[[ RECORDS TO PROCESS open ]]

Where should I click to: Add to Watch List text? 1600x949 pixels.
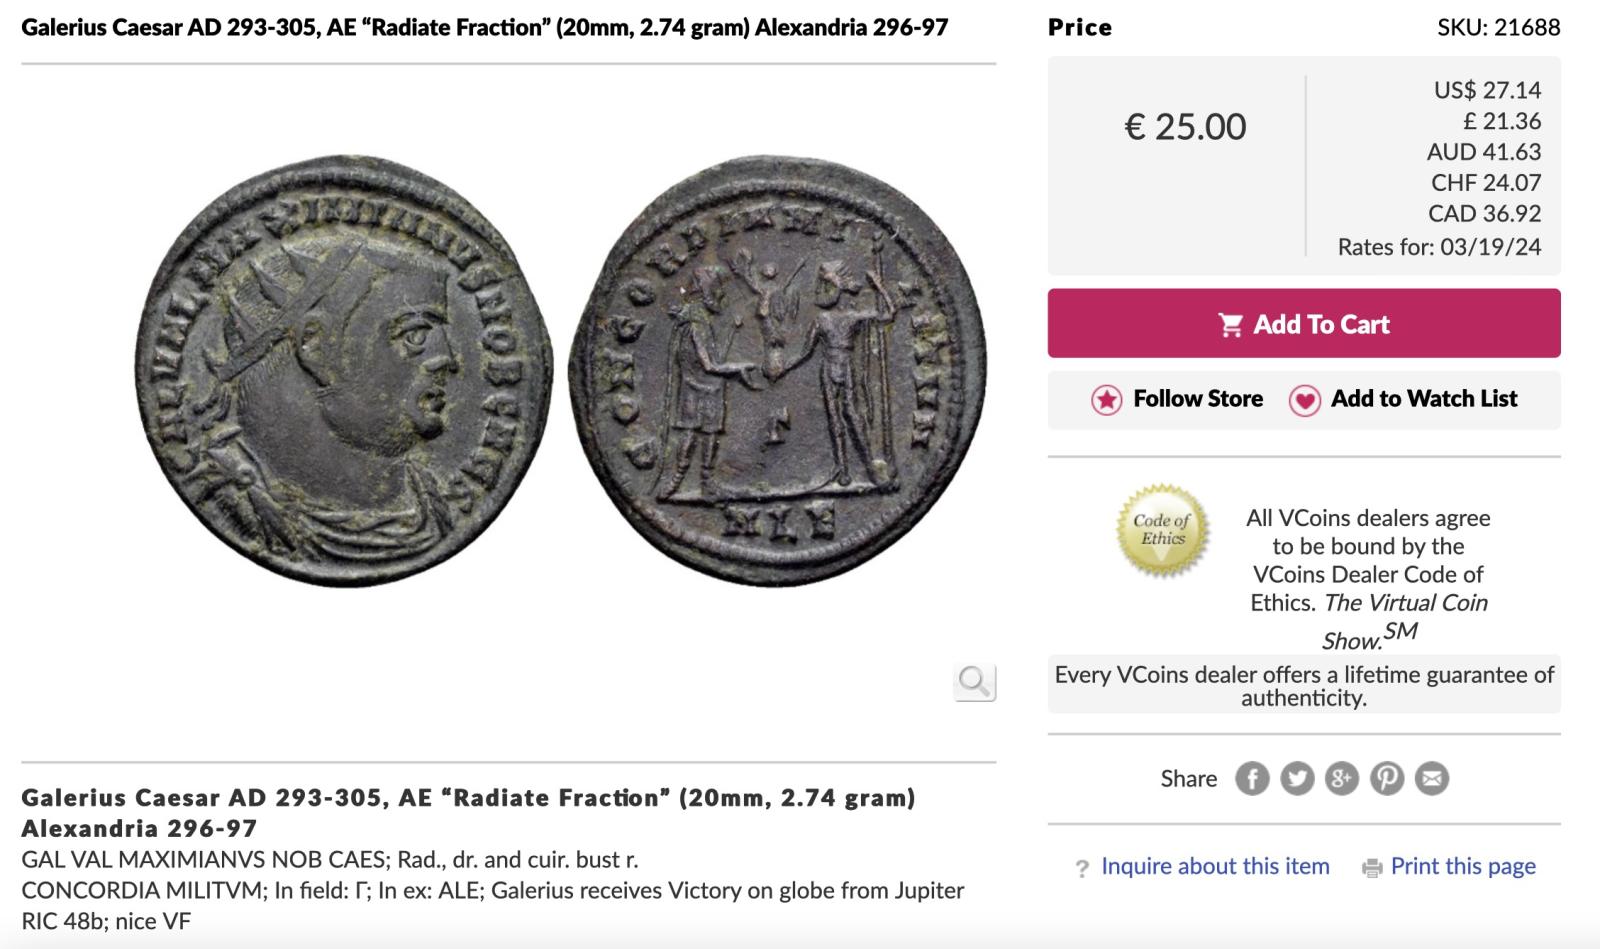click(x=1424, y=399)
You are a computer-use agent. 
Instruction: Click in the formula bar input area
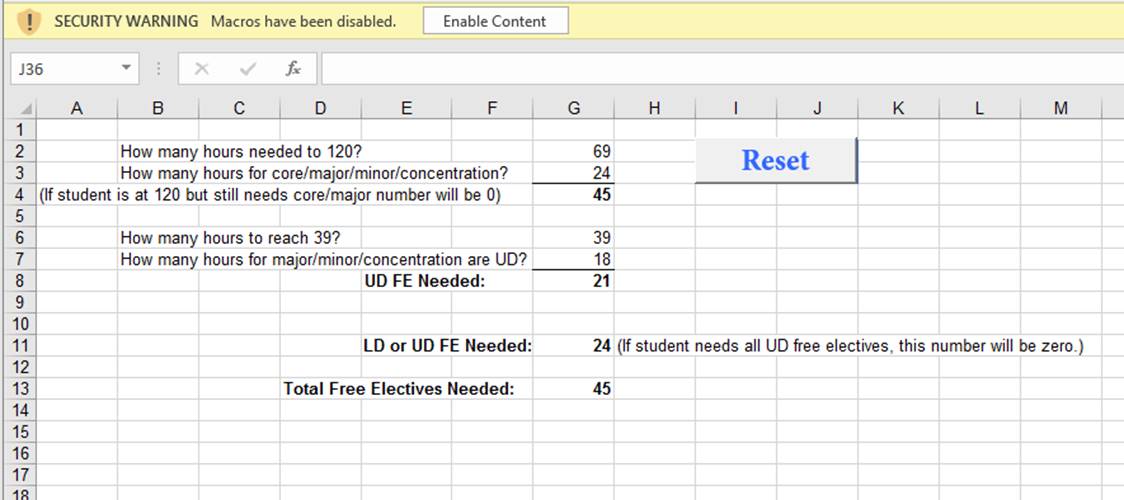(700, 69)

[[ RECORDS TO PROCESS closed ]]

WHAT THE TASK ASKS:
Word for word, copy every line of the data, excluding any pictures.

WORKED SOLUTION:
Where should I click to: Add to Watch List text? 1600x949 pixels.
click(x=1424, y=399)
You are a computer-use agent. 
Instruction: Click in the formula bar input area
(700, 69)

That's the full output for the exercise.